A study examining the differences in substance use disorders (SUD) with and without attention deficit hyperactivity disorder (ADHD) has found that those with ADHD had a significantly slower infant development, greater problems controlling their temperament, and lower educational attainment. Just over one in ten of the ADHD patients had been diagnosed and treated during childhood or adolescence.
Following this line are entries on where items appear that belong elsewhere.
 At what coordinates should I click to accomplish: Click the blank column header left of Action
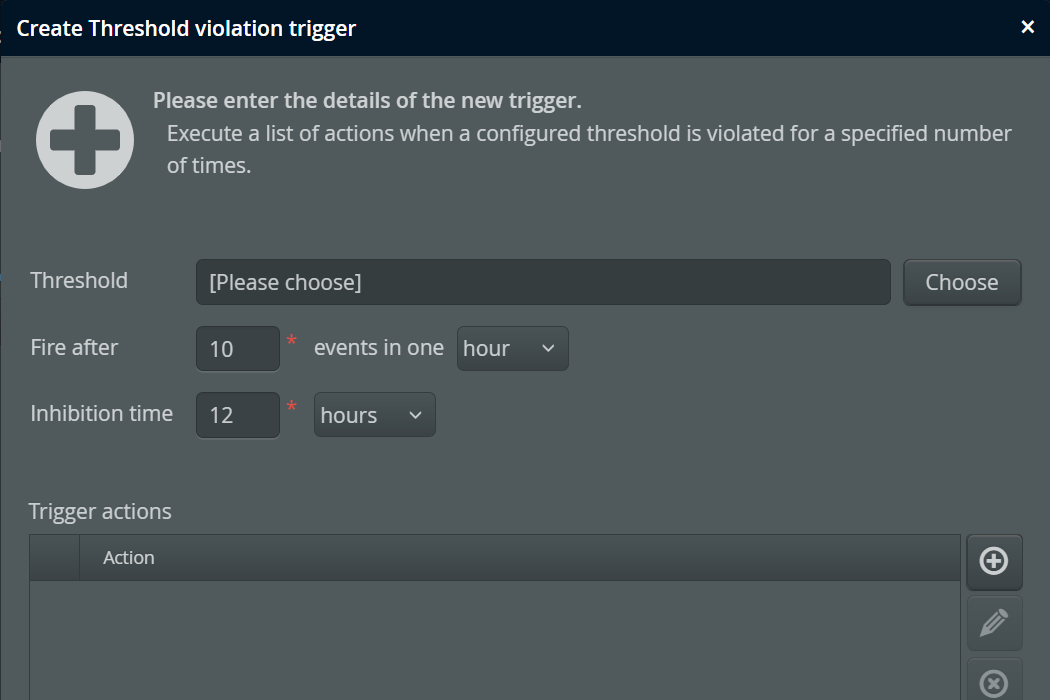54,558
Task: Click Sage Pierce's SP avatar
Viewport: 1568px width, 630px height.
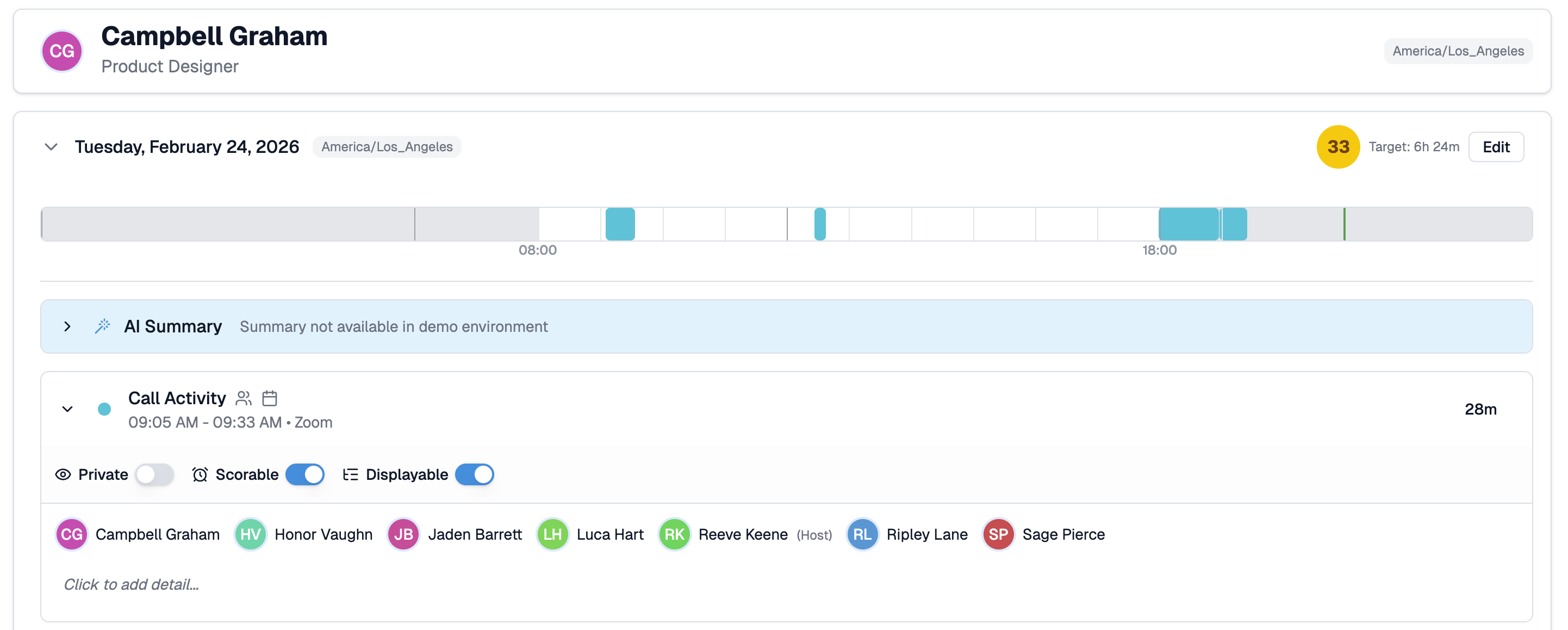Action: [998, 534]
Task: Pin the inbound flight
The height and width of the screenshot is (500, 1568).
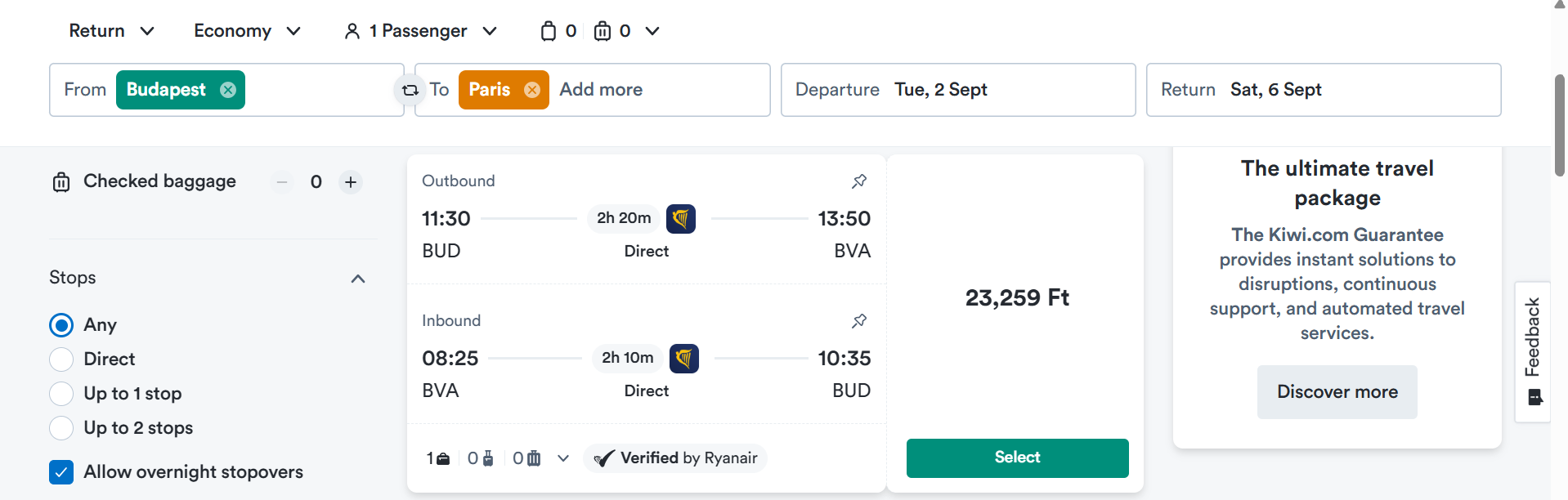Action: click(x=859, y=321)
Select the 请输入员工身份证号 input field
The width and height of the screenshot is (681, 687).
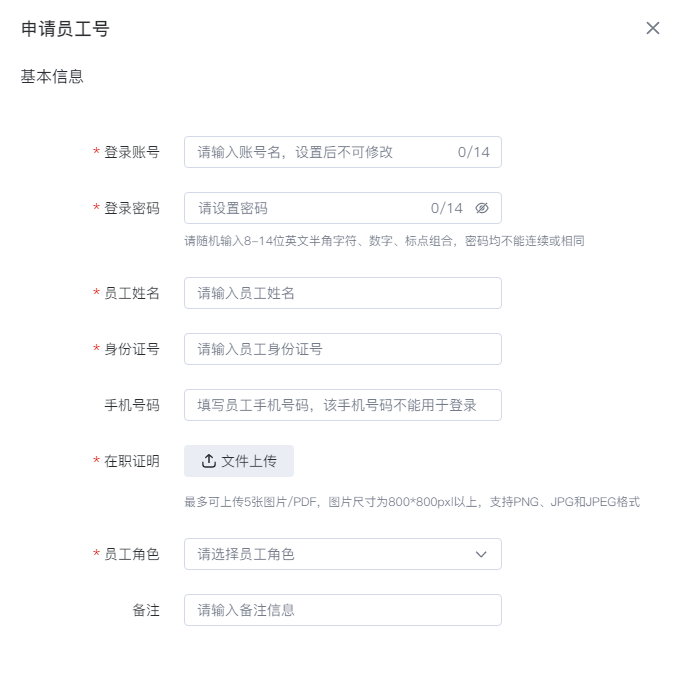[x=343, y=349]
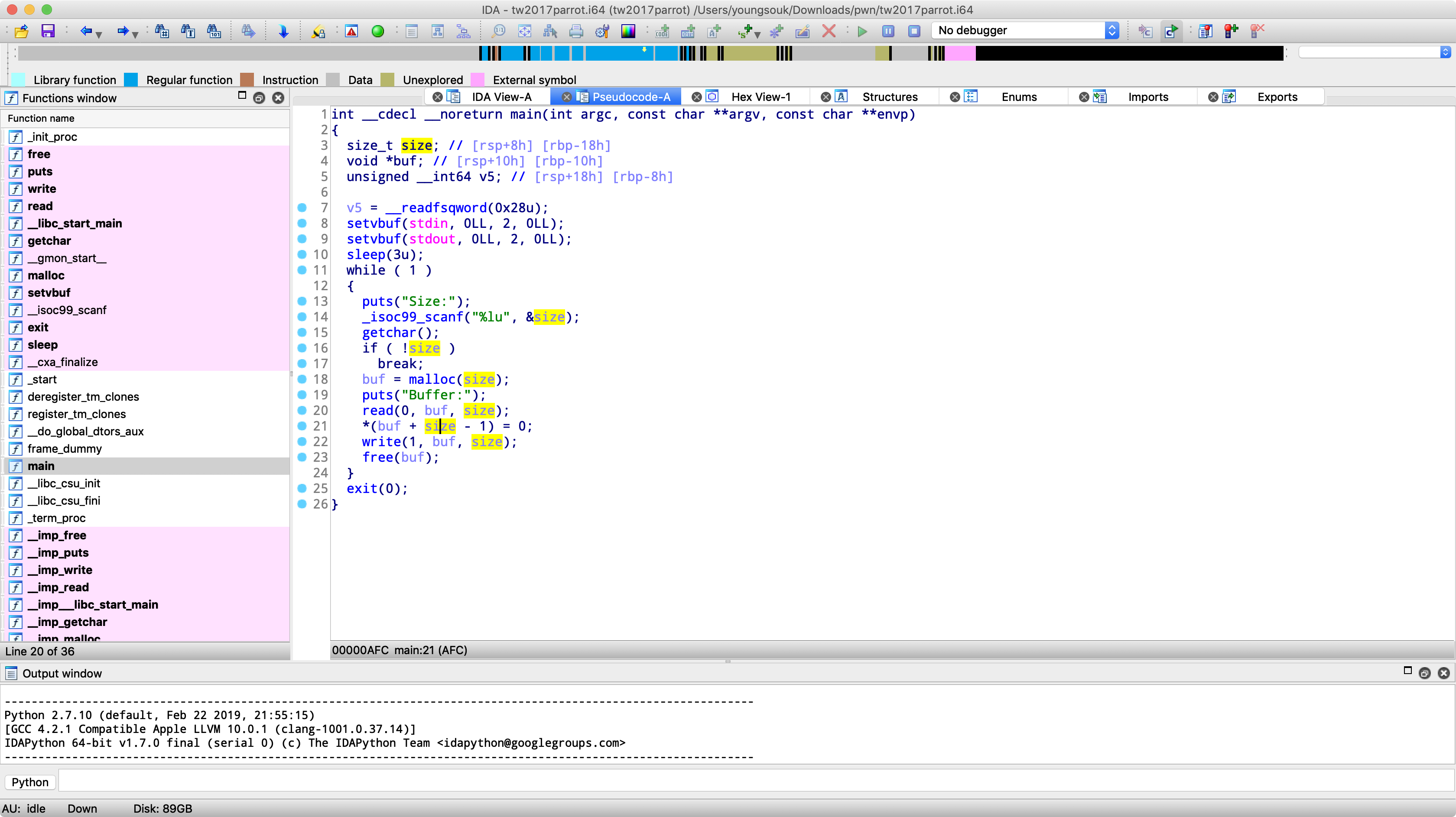Click the print icon in toolbar
Image resolution: width=1456 pixels, height=817 pixels.
click(x=576, y=31)
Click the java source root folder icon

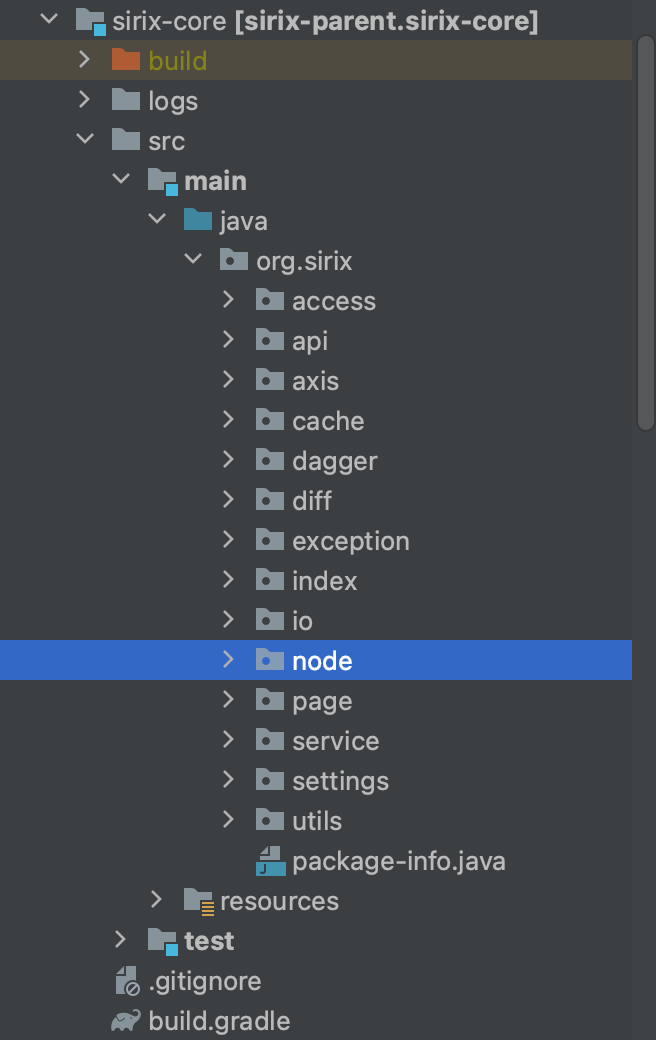tap(197, 221)
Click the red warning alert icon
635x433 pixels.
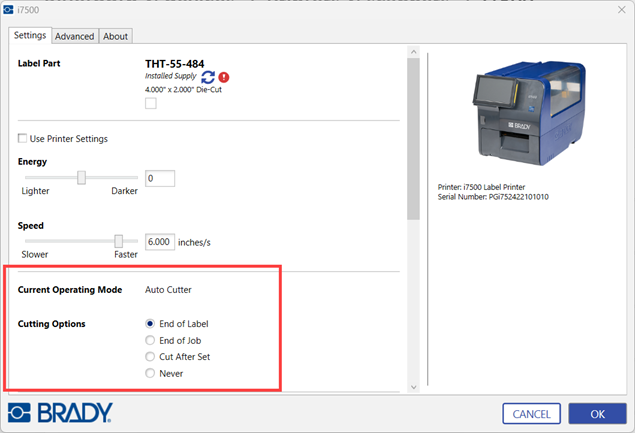pyautogui.click(x=224, y=76)
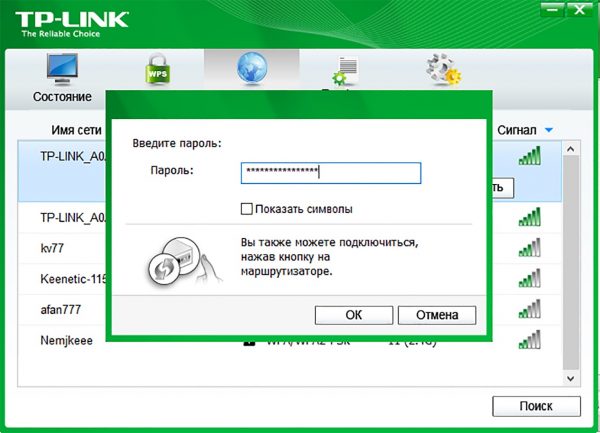Click the Имя сети column header
This screenshot has height=433, width=600.
[77, 130]
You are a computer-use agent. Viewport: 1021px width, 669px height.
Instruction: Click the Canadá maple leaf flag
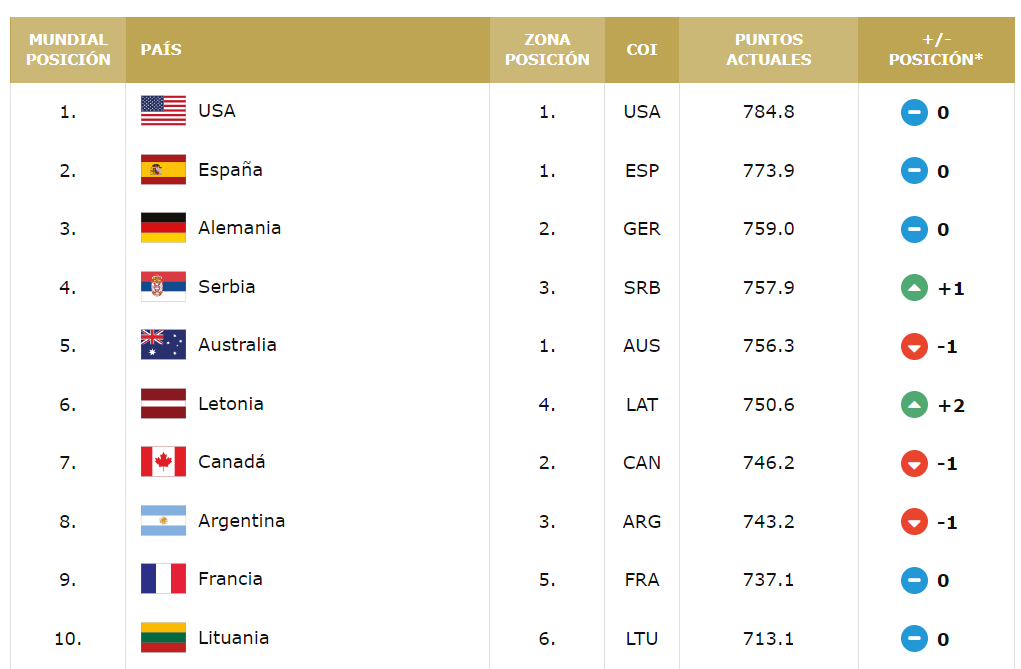163,462
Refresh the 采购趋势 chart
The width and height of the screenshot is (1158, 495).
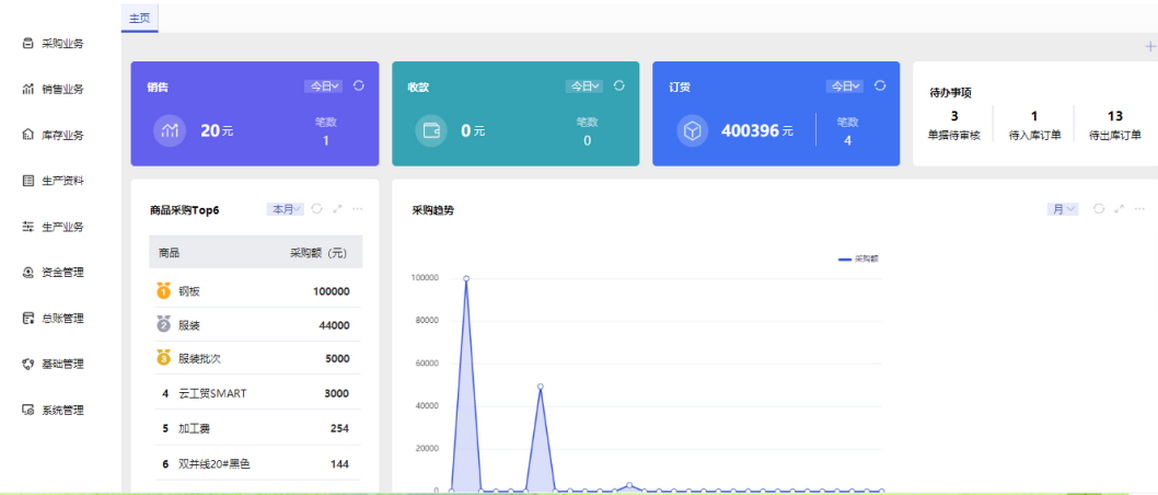tap(1099, 209)
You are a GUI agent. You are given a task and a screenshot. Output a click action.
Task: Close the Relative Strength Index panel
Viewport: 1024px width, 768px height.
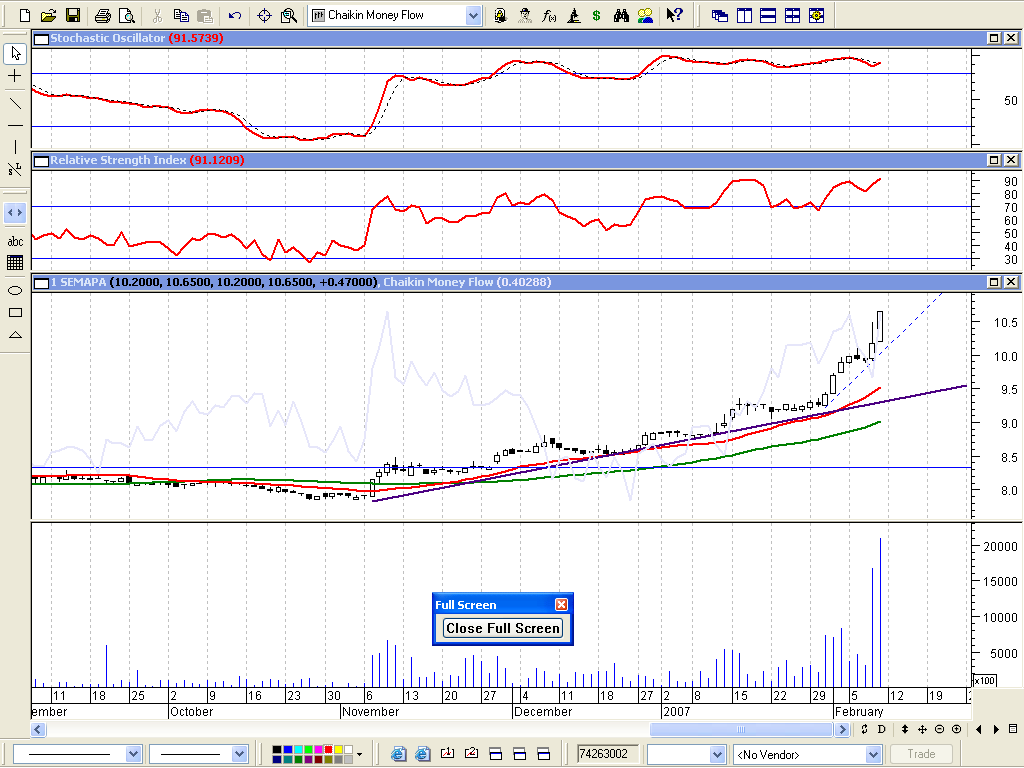point(1010,160)

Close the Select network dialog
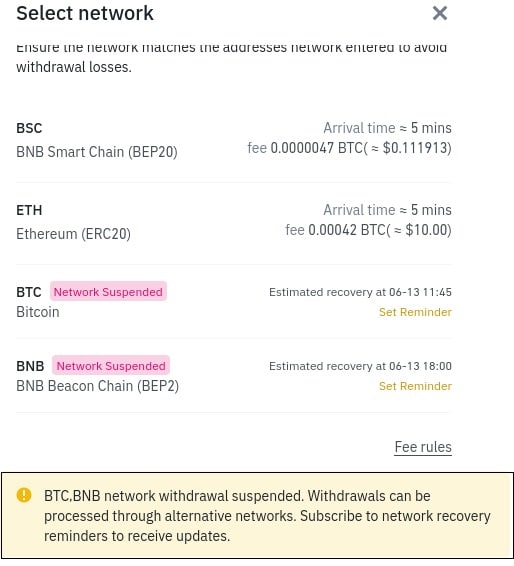pos(440,13)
Given a substantial prevalence of ADHD among patients with substance use disorder (SUD), an international team of researchers addressed the following research questions:

  • Are early developmental, temperamental and educational problems overrepresented among SUD patients with ADHD compared to SUD patients without ADHD?
  • Do this comorbid group receive early help for their ADHD, and are there signs of self-medicating with illicit central stimulants?

Method

An international, multi-centre cross-sectional study was carried out involving seven European countries, with 1205 patients in treatment for SUD. The mean age was 40 years and 27% of the sample was female. All participants were interviewed with the Mini International Neuropsychiatric Interview Plus and the Conners' Adult ADHD Diagnostic Interview for DSM-IV.

Results

SUD patients with ADHD (n = 196; 16.3% of the total sample) had a significantly slower infant development than SUD patients without ADHD (n = 1,009; 83.4%), had greater problems controlling their temperament, and had lower educational attainment. Only 24 (12%) of the current ADHD positive patients had been diagnosed and treated during childhood and/or adolescence. Finally, SUD patients with ADHD were more likely to have central stimulants or cannabis as their primary substance of abuse, whereas alcohol use was more likely to be the primary substance of abuse in SUD patients without ADHD.

Conclusion

The results emphasize the importance of early identification of ADHD and targeted interventions in the health and school system, as well as in the addiction field.